PROMPT: Turn every one of the rows below into a numbered list with no blank lines. Leave the pictures out of your answer.

— Start —

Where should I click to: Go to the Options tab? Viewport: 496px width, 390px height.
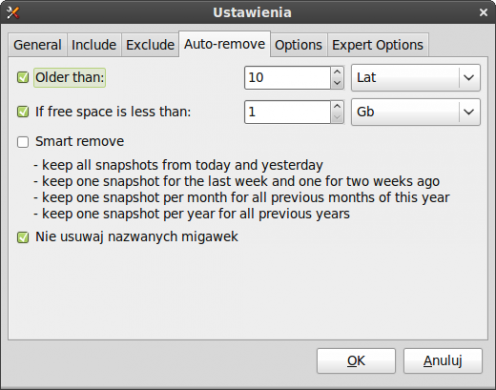click(x=299, y=45)
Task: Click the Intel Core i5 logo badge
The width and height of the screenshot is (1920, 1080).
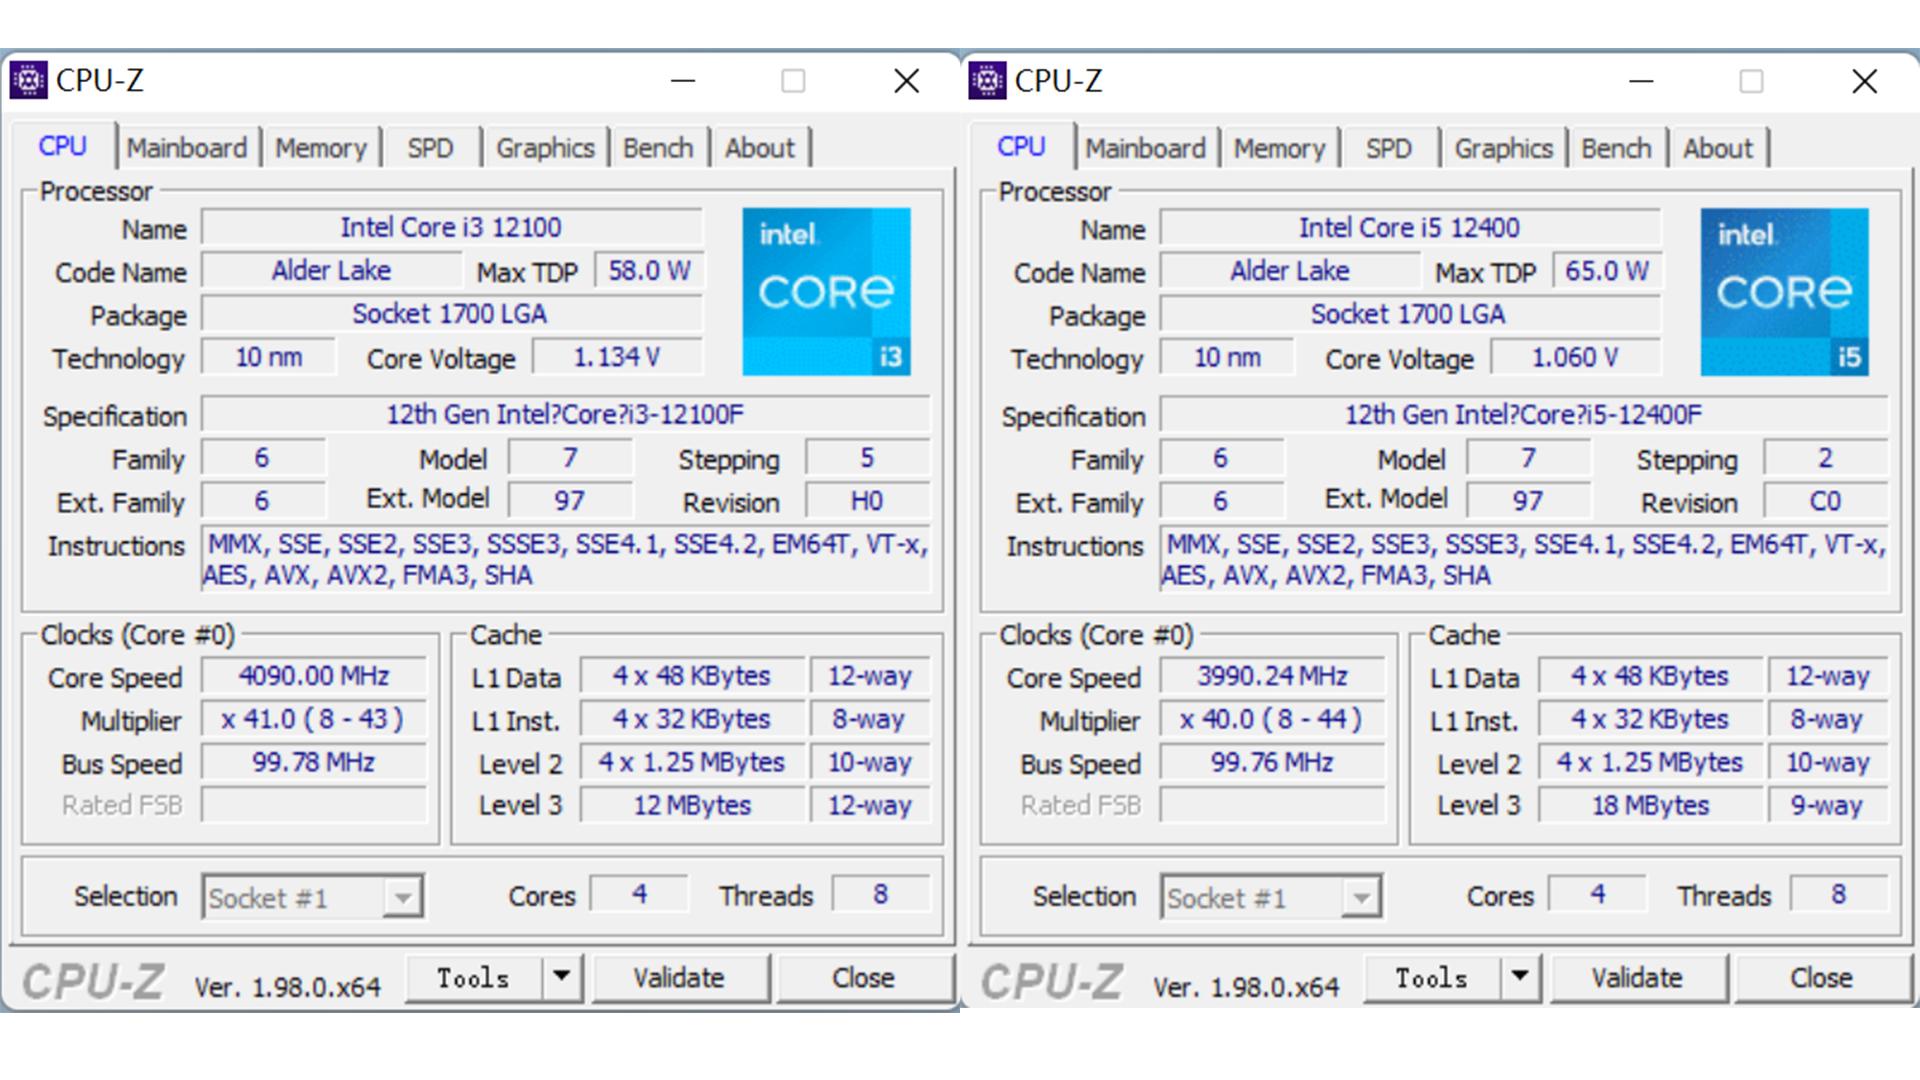Action: pos(1784,292)
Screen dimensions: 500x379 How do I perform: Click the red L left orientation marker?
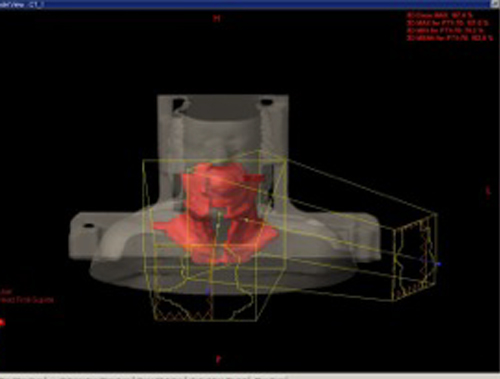click(488, 192)
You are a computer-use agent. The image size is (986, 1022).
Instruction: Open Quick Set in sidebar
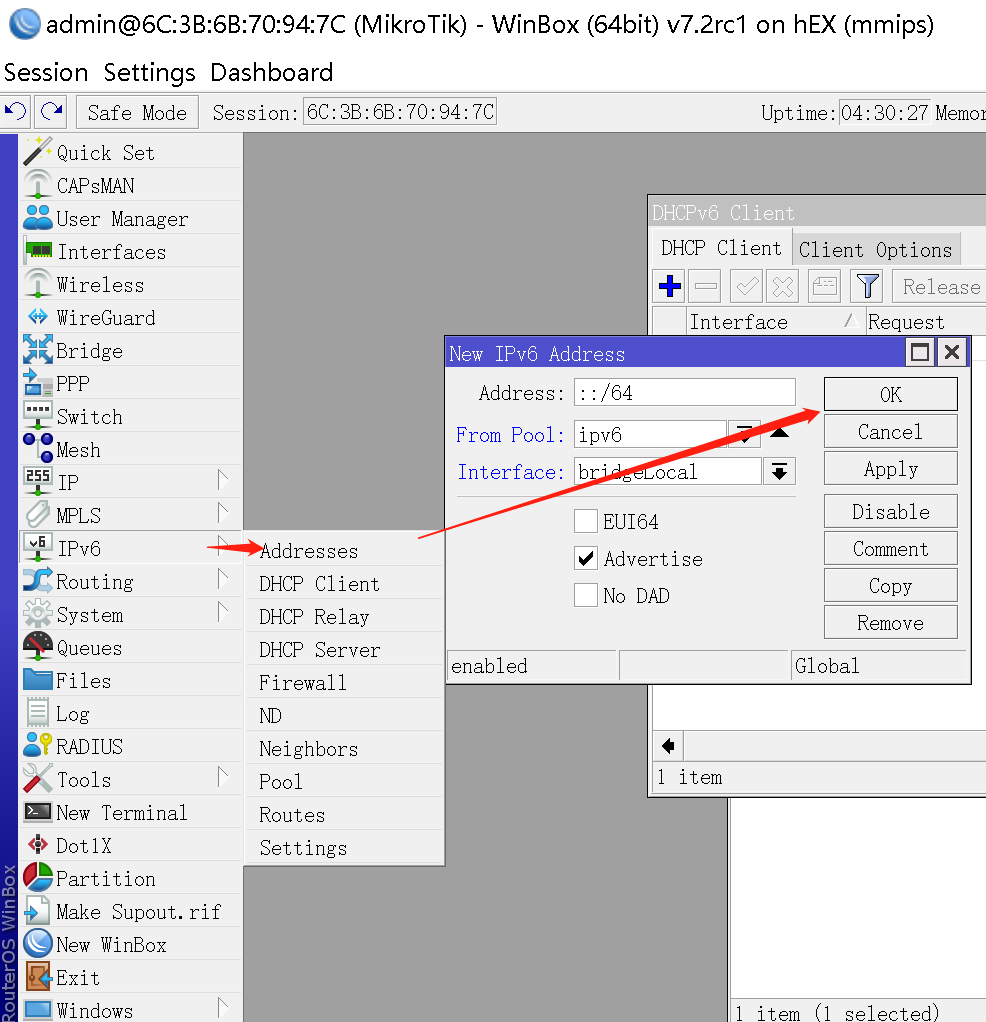105,153
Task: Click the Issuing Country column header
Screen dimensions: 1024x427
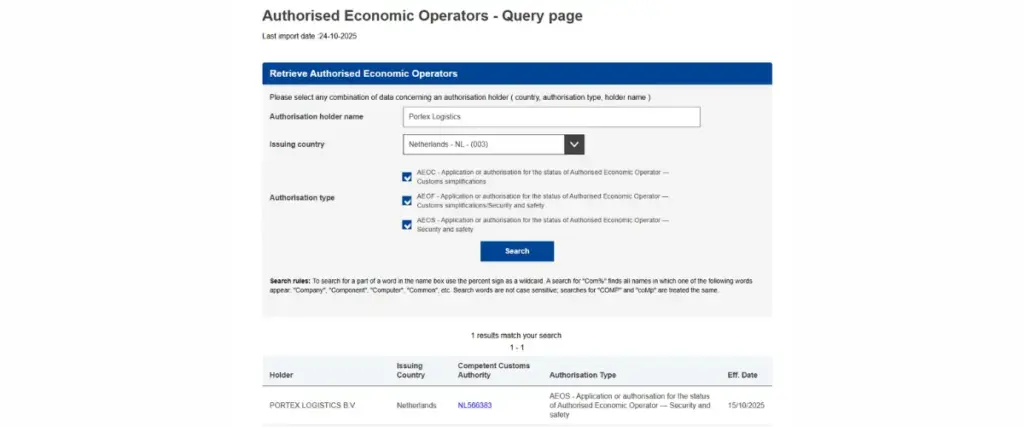Action: [410, 370]
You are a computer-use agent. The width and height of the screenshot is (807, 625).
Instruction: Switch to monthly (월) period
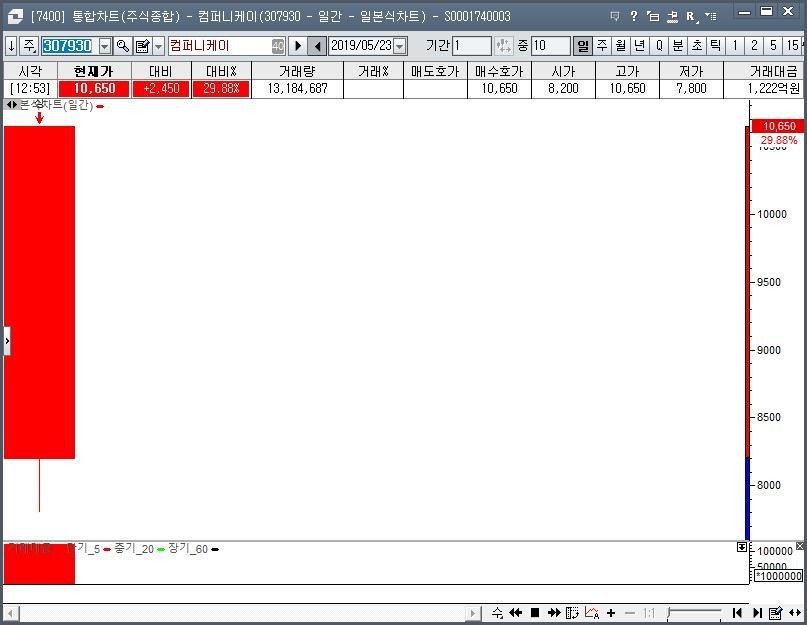point(621,46)
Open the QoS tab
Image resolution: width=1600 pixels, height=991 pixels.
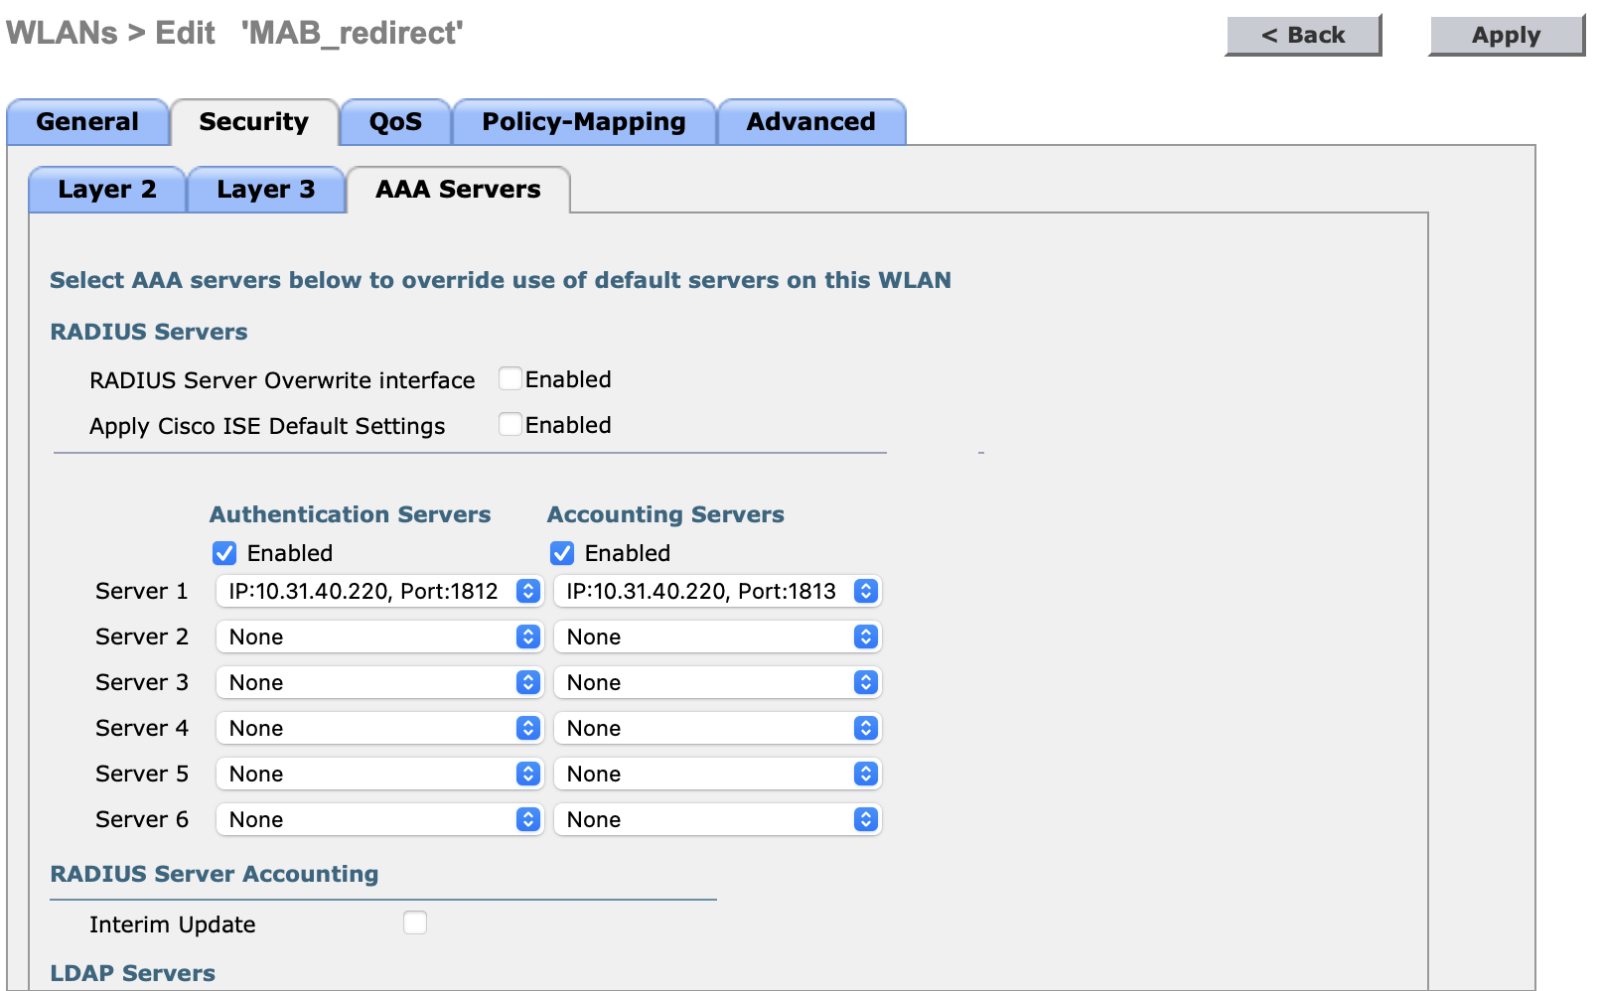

— End —

COMPLETED EXERCISE:
1. Where should I click to: Go to the Options tab? Viewport: 496px width, 390px height.
2. click(x=299, y=45)
3. Task: Click the Intel Core i5 logo badge
4. The width and height of the screenshot is (1920, 1080).
5. Action: pos(1784,292)
6. Screen dimensions: 500x379 How do I perform: Click the red L left orientation marker?
7. click(488, 192)
8. You are a computer-use agent. The image size is (986, 1022).
9. Instruction: Open Quick Set in sidebar
10. 105,153
11. Task: Click the Issuing Country column header
12. Screen dimensions: 1024x427
13. Action: [410, 370]
14. You are a computer-use agent. The width and height of the screenshot is (807, 625).
15. Instruction: Switch to monthly (월) period
16. point(621,46)
17. Open the QoS tab
18. Image resolution: width=1600 pixels, height=991 pixels.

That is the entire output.